'Green' labelling of items produced sustainably has become a much-publicized tool of the environmental movement. But green-label criteria that were developed for forestry are now being inappropriately applied to agricultural crops — with unacceptable risks to wildlife.

The high conservation value (HCV) concept was originally intended for timber harvested without harming large forest blocks or critically endangered flora and fauna. It has since been extended to some of the most rapidly expanding crops in the tropics — namely, oil palm, soya bean, sugar cane and cacao — ostensibly to ensure their 'sustainable' production.

The combined area of these four crops increased by 36.5 million hectares between 1999 and 2008, largely in countries of exceptional biodiversity, such as Brazil and Indonesia, and largely at the expense of forest.

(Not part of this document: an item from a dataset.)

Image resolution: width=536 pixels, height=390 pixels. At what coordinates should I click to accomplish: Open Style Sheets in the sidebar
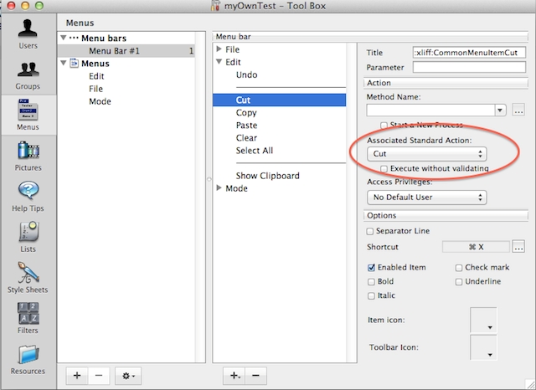[27, 275]
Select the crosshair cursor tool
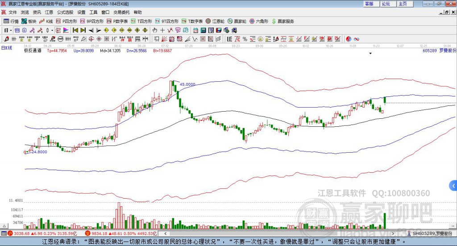This screenshot has width=457, height=246. (x=162, y=30)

The hope is that green labelling through HCV will stem this tide of habitat destruction and biodiversity loss.

But many of the world's most intact and biodiverse tropical forests (including the Amazon Basin, Congo and New Guinea) harbour few critically endangered species. In such cases, the only HCV criterion that is likely to prevent forest conversion to agriculture is the one protecting large expanses of habitat.

Unfortunately, the round tables for oil palm, soya bean, sugar cane and cacao have decided that only forest blocks larger than 20,000–500,000 hectares (depending on the country) are eligible for protection under this criterion. So crops replacing areas of forest below these thresholds can perversely carry a green label, even though these thresholds are dangerously high for wildlife survival.

The size of HCV thresholds must be drastically reduced so that green-labelled crops are not simply 'greenwash'.